(Dataset entries)
BEGIN
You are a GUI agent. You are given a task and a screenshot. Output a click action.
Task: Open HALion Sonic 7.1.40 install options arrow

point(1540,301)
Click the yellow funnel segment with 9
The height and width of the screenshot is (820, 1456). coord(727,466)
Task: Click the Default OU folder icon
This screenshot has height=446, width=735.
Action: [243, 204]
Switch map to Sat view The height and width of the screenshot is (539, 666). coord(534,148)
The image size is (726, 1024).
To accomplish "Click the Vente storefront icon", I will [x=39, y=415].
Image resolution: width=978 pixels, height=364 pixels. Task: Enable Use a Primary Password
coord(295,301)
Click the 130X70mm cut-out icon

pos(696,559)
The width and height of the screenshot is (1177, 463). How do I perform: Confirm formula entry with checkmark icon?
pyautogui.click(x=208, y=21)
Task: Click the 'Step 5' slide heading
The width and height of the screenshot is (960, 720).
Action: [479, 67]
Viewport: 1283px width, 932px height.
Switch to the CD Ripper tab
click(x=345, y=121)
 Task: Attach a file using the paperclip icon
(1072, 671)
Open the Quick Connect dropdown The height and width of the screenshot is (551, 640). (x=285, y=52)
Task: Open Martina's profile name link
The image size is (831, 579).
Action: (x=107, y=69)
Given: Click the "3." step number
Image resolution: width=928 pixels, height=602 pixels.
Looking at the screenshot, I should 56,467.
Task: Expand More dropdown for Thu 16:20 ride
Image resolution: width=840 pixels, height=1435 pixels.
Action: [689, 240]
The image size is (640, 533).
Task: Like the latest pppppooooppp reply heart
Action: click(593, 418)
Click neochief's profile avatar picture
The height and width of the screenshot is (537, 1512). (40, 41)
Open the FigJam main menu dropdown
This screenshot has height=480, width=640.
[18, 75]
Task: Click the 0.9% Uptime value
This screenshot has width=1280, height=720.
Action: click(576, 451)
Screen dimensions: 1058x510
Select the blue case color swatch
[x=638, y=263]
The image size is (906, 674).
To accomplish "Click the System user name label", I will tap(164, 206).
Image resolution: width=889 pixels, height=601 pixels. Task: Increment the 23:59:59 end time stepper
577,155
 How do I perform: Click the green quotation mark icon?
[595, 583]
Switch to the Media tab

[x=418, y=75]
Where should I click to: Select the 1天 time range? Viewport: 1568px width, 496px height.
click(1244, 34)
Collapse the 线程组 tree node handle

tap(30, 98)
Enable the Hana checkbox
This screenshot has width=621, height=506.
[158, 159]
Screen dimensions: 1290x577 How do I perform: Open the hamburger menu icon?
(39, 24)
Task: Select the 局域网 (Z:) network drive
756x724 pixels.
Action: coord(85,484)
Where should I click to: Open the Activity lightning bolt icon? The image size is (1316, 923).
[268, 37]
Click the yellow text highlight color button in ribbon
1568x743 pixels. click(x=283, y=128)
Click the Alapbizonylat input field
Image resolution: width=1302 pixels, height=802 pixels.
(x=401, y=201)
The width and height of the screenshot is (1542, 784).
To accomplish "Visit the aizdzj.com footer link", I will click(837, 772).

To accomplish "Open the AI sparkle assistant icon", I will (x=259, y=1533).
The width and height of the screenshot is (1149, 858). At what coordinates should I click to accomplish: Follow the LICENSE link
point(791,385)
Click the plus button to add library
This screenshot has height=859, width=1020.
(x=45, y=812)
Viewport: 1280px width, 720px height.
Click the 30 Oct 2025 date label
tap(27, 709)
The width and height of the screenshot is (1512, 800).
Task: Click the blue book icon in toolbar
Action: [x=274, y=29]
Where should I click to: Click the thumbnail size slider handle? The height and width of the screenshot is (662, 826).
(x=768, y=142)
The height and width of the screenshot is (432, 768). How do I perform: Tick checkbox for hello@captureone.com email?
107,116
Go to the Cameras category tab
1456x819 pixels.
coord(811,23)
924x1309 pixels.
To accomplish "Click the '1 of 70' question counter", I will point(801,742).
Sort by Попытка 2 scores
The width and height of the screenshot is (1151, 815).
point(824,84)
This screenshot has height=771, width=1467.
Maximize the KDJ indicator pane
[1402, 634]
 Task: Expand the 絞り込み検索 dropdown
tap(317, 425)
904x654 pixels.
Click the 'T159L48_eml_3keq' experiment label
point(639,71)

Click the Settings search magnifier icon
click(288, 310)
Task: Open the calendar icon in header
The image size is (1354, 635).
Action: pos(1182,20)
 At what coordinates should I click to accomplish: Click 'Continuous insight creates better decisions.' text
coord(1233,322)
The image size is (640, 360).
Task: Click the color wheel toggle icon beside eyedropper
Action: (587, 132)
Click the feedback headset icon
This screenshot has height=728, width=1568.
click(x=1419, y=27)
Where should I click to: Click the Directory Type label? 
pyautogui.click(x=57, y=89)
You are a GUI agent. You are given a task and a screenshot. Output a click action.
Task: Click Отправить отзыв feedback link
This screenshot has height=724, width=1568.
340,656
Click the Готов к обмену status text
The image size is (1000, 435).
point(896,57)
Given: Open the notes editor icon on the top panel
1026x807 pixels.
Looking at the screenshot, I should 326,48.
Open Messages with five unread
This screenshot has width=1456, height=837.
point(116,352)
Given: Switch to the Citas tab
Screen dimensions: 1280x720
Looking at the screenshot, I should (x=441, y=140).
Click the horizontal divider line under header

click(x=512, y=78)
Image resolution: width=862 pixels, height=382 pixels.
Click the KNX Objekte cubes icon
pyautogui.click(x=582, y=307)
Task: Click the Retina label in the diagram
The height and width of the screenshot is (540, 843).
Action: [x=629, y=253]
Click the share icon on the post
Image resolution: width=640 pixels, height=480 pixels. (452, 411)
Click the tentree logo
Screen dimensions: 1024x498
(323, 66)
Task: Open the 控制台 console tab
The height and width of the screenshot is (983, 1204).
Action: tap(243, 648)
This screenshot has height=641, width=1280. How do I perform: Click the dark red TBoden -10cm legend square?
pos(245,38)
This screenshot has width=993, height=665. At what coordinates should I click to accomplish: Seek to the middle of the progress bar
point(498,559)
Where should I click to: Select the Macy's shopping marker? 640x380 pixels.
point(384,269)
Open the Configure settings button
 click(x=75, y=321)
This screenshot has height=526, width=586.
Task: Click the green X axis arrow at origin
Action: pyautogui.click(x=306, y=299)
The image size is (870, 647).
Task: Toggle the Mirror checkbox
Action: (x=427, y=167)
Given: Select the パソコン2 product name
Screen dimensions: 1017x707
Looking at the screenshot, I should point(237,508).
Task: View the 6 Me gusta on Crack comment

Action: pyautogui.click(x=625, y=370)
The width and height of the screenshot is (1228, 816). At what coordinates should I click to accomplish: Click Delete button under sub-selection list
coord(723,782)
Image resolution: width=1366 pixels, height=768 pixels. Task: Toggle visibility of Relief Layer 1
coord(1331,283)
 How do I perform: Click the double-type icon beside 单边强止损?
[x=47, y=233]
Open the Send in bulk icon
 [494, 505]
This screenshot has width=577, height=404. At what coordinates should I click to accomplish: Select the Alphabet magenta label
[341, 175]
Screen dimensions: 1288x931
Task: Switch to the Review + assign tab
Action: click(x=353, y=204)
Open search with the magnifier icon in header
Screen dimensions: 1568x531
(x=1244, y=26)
END
# [Task prompt]
Above are the lines; repeat exactly the ones from the line containing "The width and height of the screenshot is (1542, 784)." down to the line containing "924x1309 pixels.", both inclusive.

# [Solution]
The width and height of the screenshot is (1542, 784).
To accomplish "Visit the aizdzj.com footer link", I will click(837, 772).

To accomplish "Open the AI sparkle assistant icon", I will (x=259, y=1533).
The width and height of the screenshot is (1149, 858). At what coordinates should I click to accomplish: Follow the LICENSE link
point(791,385)
Click the plus button to add library
This screenshot has height=859, width=1020.
(x=45, y=812)
Viewport: 1280px width, 720px height.
Click the 30 Oct 2025 date label
tap(27, 709)
The width and height of the screenshot is (1512, 800).
Task: Click the blue book icon in toolbar
Action: [x=274, y=29]
Where should I click to: Click the thumbnail size slider handle? The height and width of the screenshot is (662, 826).
(x=768, y=142)
The height and width of the screenshot is (432, 768). How do I perform: Tick checkbox for hello@captureone.com email?
107,116
Go to the Cameras category tab
1456x819 pixels.
coord(811,23)
924x1309 pixels.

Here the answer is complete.